- EXCERPTED DATA:
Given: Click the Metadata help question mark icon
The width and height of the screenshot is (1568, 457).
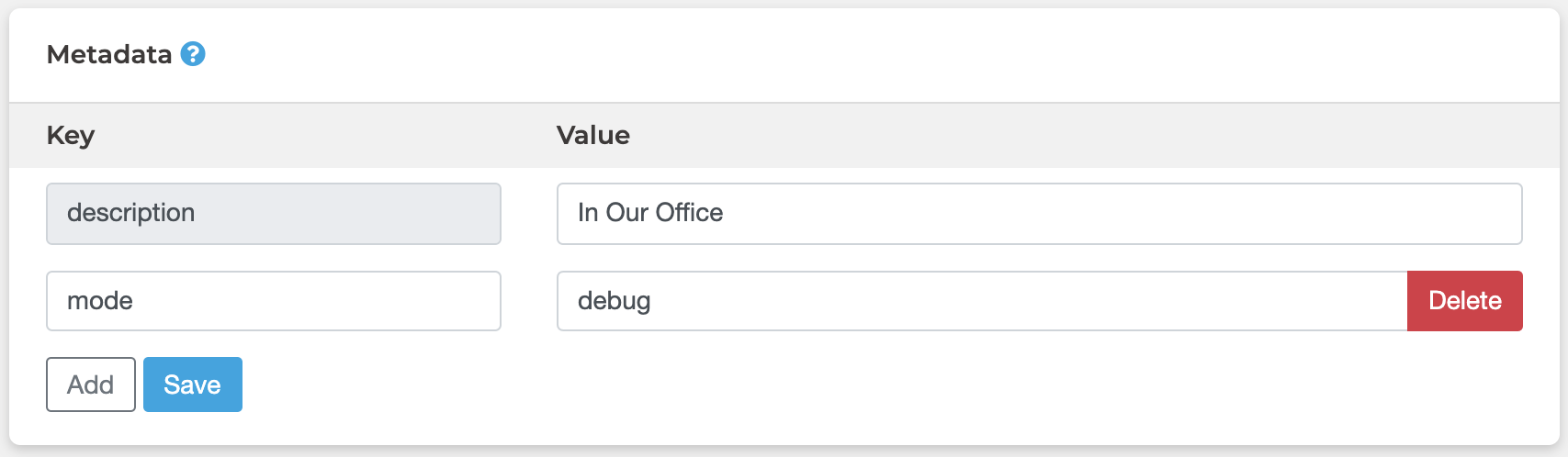Looking at the screenshot, I should [193, 54].
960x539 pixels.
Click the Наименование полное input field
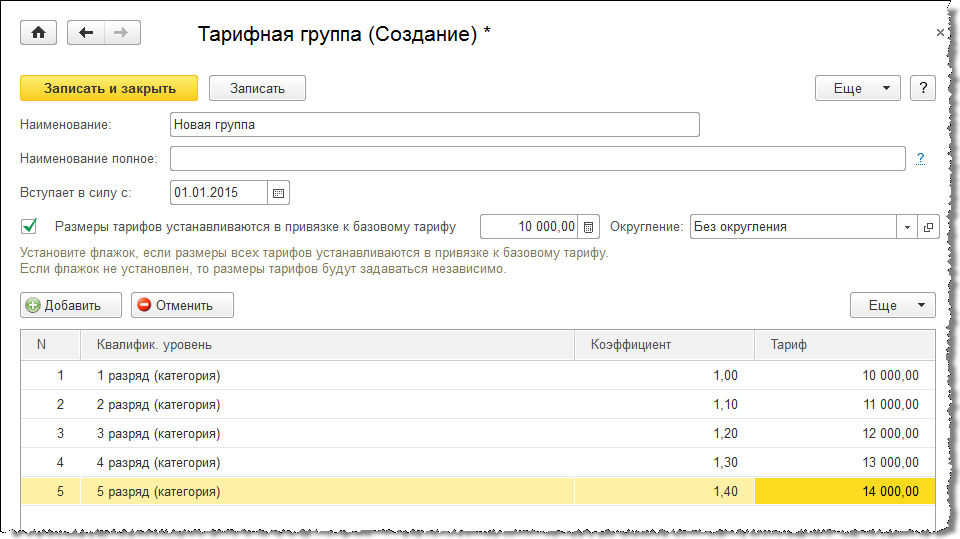point(538,159)
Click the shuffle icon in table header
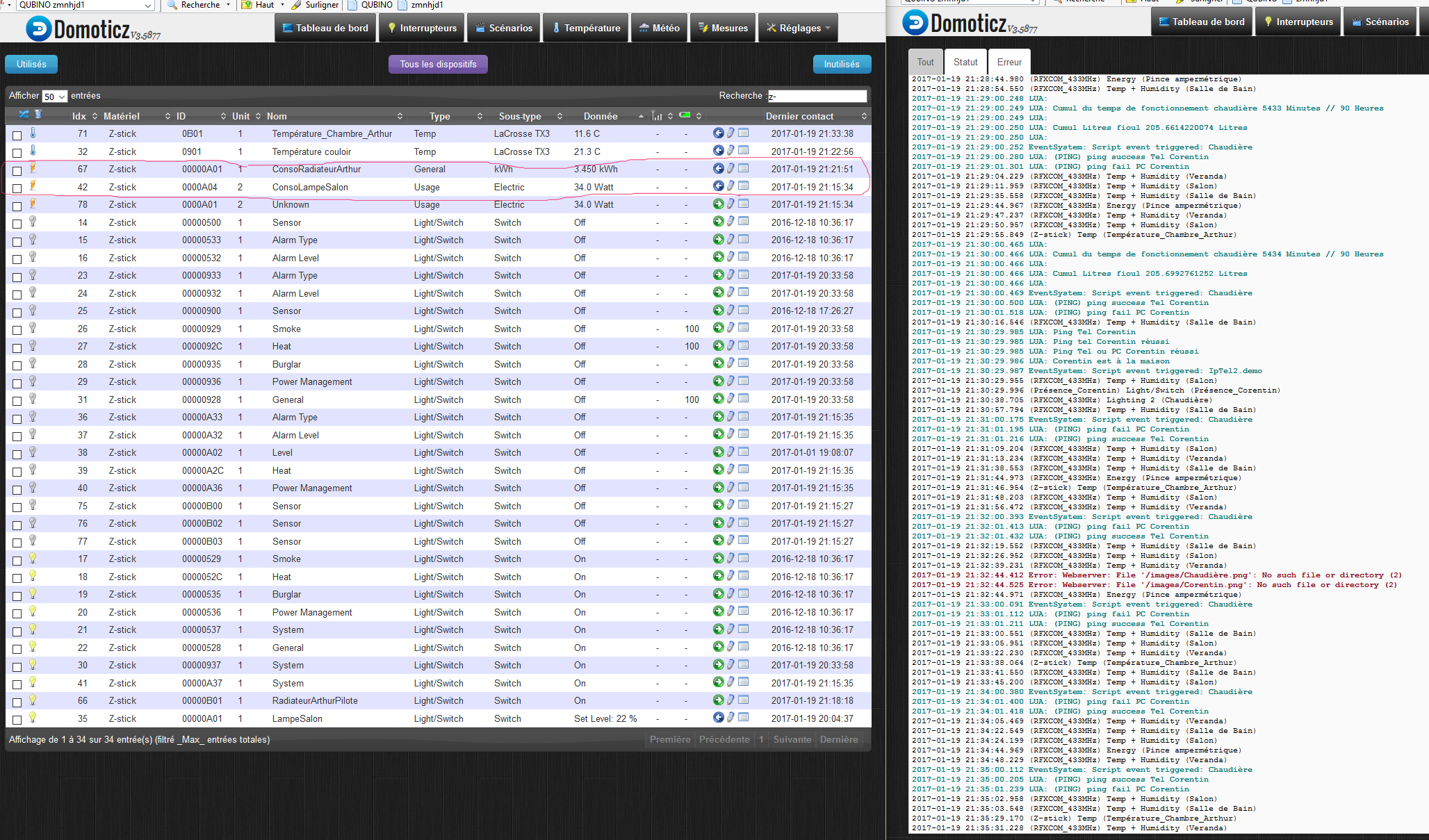Screen dimensions: 1429x840 pos(24,114)
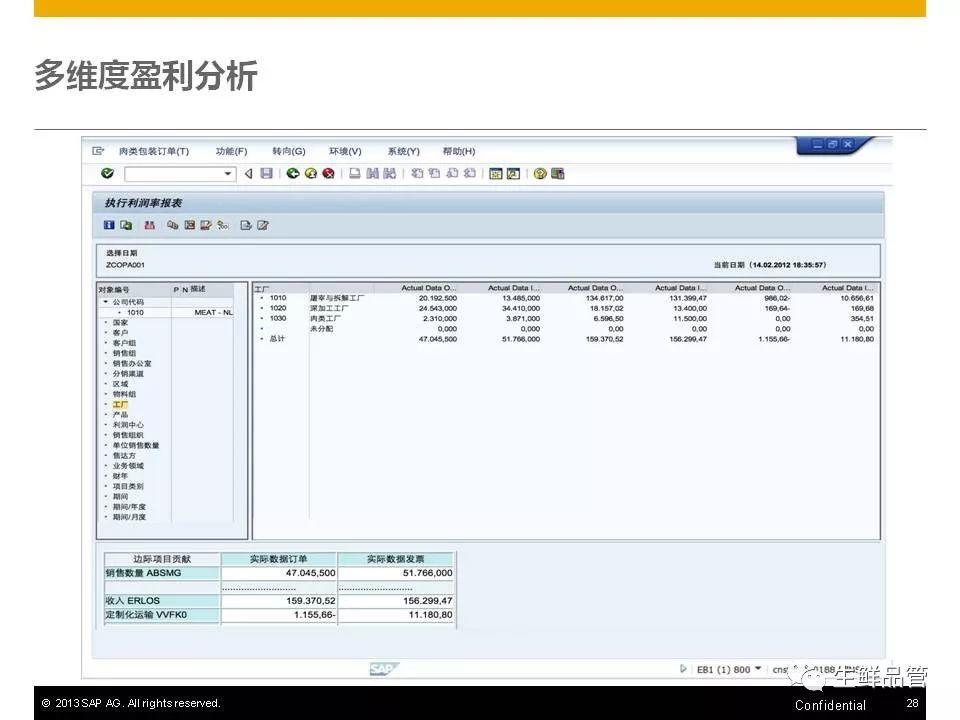
Task: Click the Print icon in standard toolbar
Action: 354,174
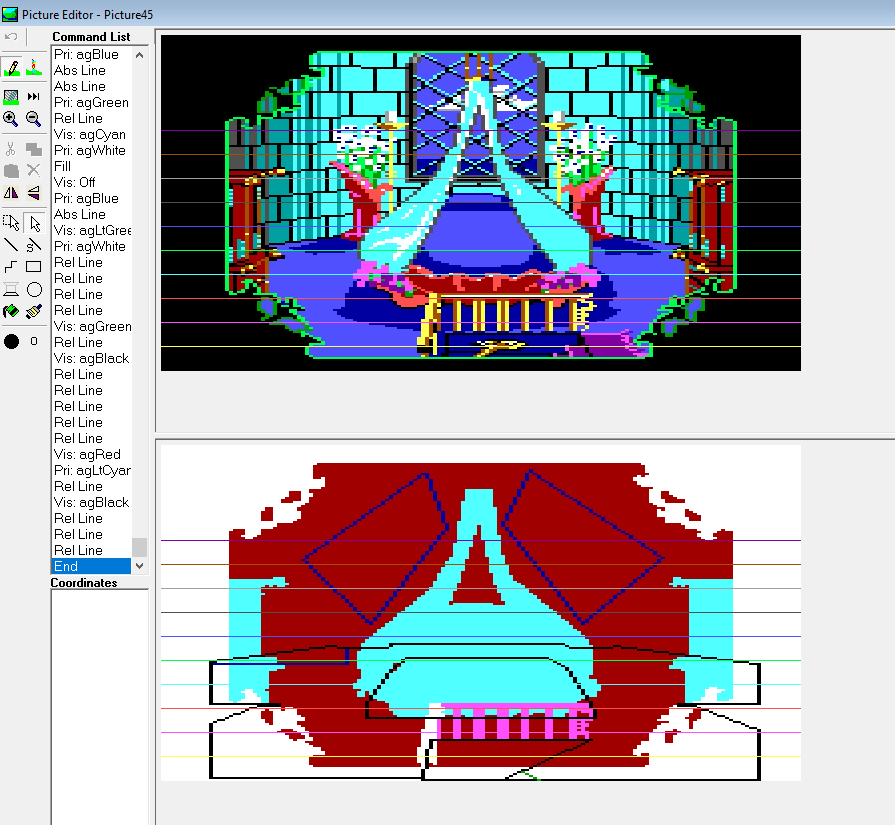This screenshot has height=825, width=895.
Task: Select the 'Vis: Off' command
Action: pos(75,183)
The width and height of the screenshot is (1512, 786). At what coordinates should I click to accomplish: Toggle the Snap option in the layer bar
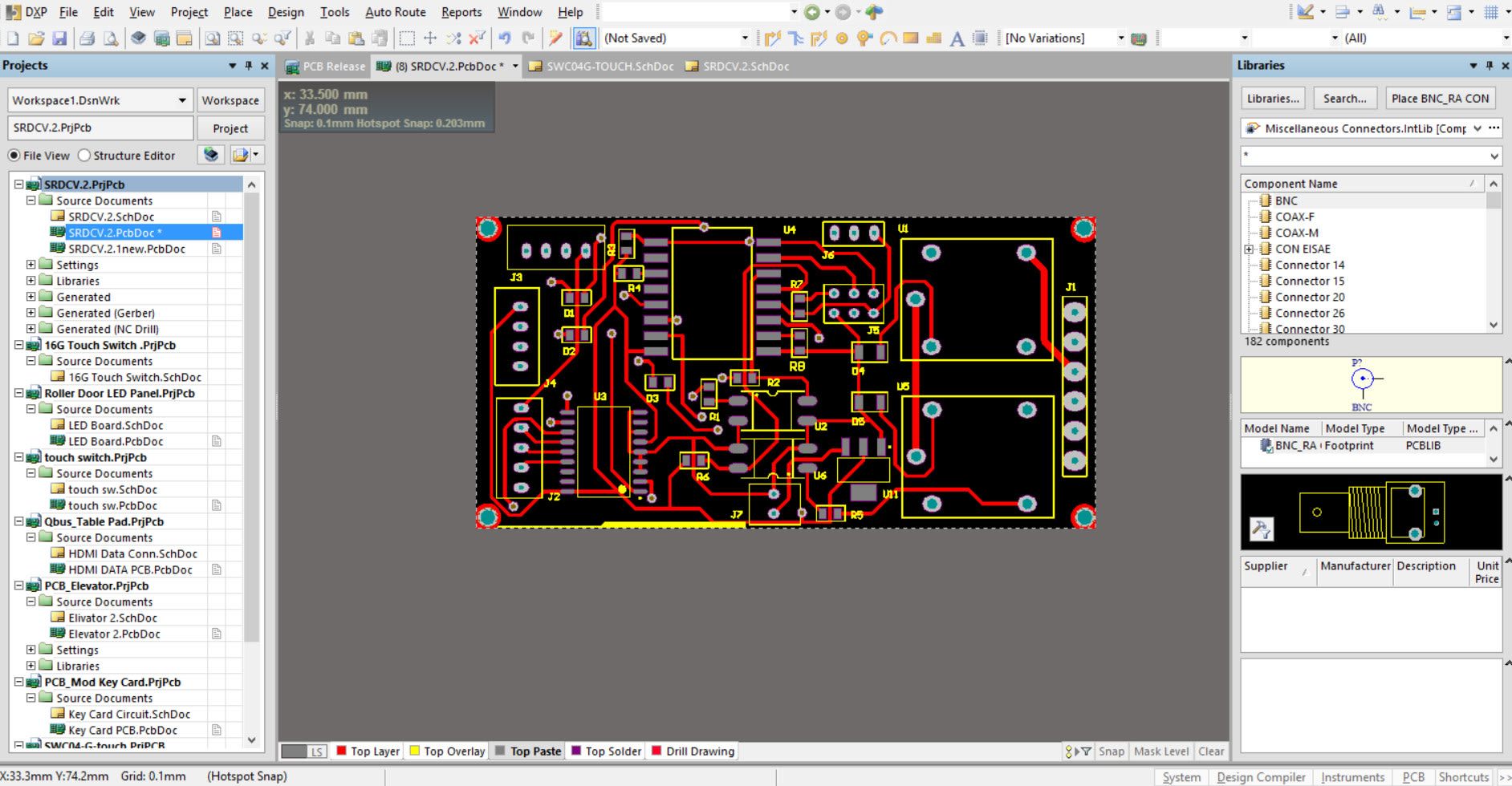click(x=1111, y=752)
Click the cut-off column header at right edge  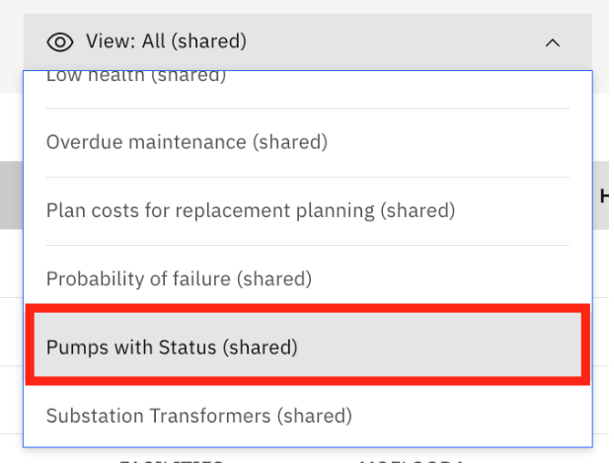point(604,195)
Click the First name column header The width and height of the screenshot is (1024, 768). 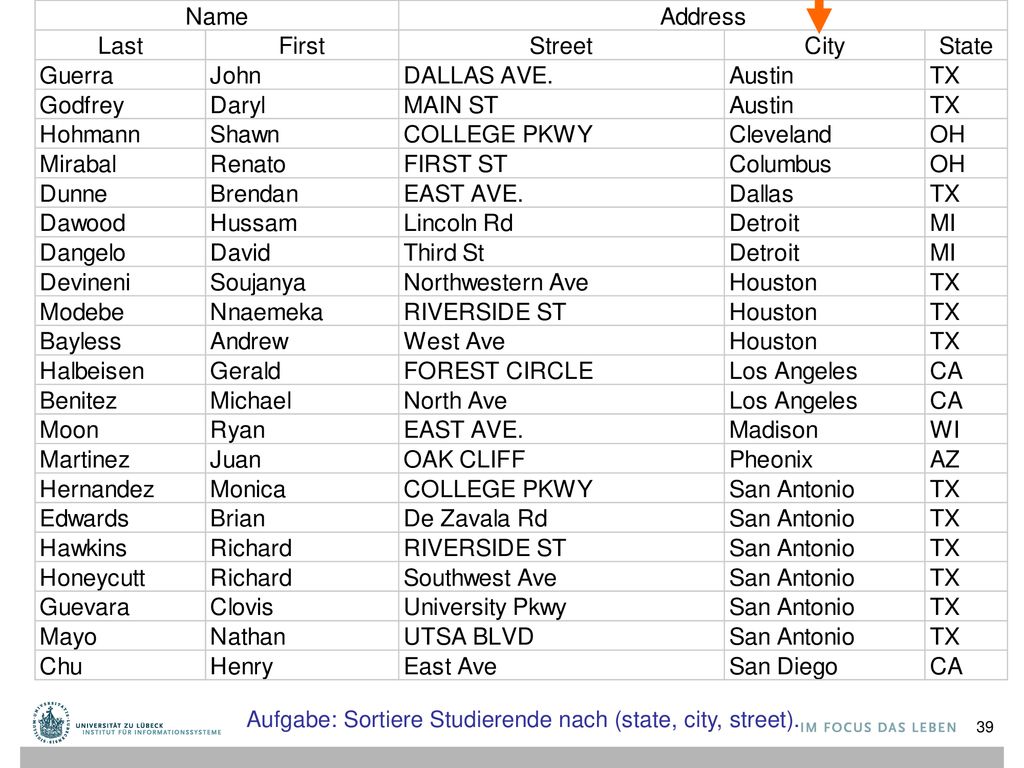coord(302,46)
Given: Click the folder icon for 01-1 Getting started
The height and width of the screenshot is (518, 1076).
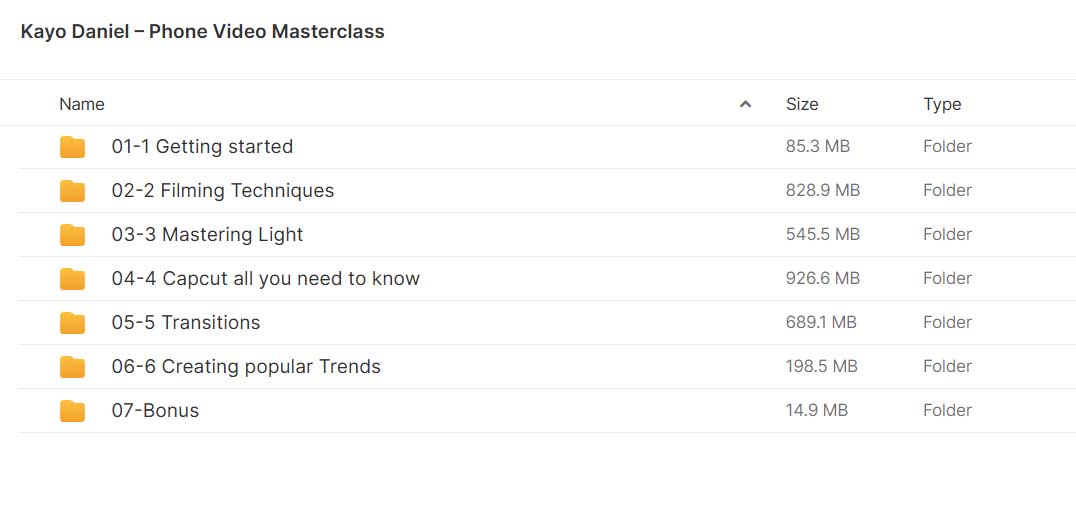Looking at the screenshot, I should coord(72,147).
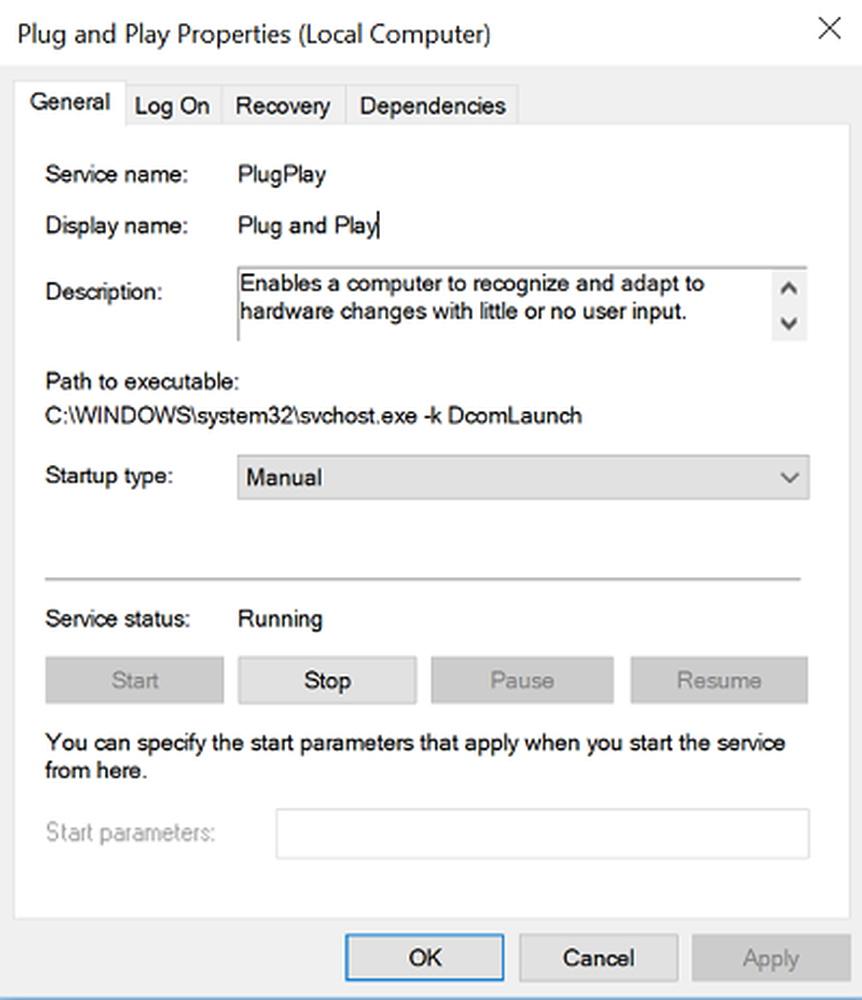Screen dimensions: 862x1000
Task: Open the Log On tab
Action: [172, 106]
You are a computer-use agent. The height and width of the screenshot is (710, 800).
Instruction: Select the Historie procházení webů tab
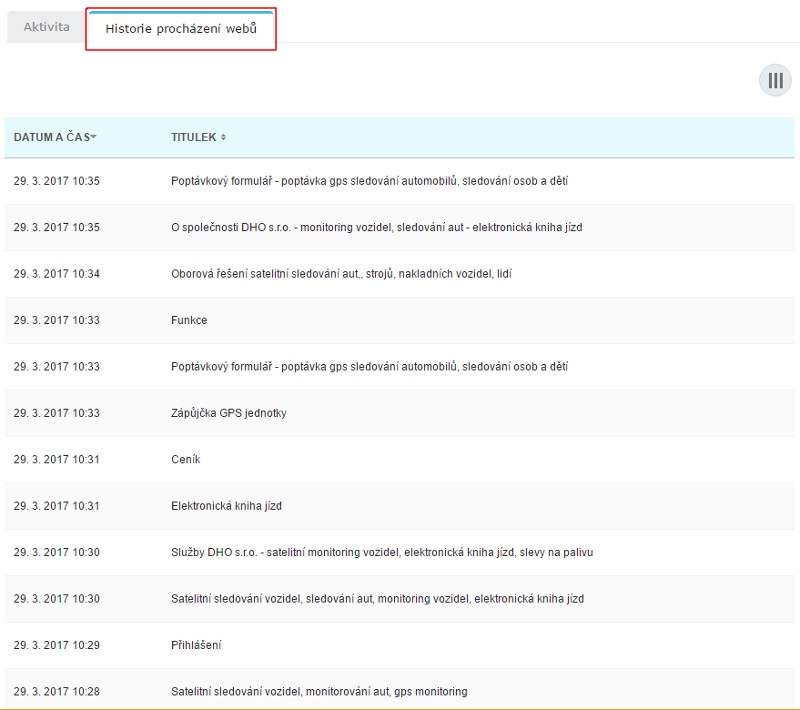tap(181, 29)
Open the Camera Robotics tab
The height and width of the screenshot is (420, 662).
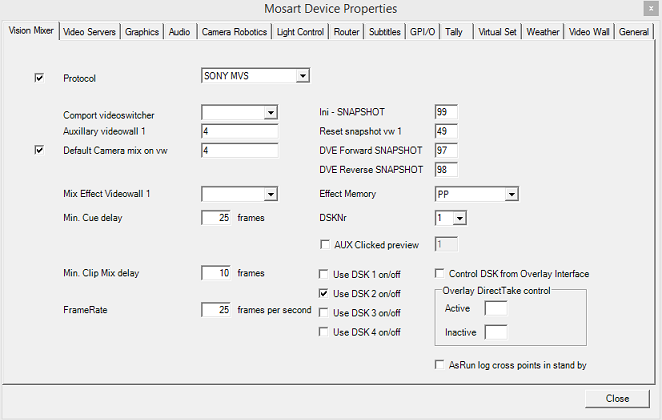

- EXERCISE: Nothing but the lines from the one holding "Given: Click the folder" through the last line of the listing should appear in the answer, copied exactly and without pictures.

- WORKED SOLUTION:
Given: Click the folder icon for 01-1 Getting started
The height and width of the screenshot is (518, 1076).
Looking at the screenshot, I should coord(72,147).
Screen dimensions: 862x1000
Task: Open the Log On tab
Action: [172, 106]
You are a computer-use agent. The height and width of the screenshot is (710, 800).
Instruction: Select the Historie procházení webů tab
tap(181, 29)
Open the Camera Robotics tab
The height and width of the screenshot is (420, 662).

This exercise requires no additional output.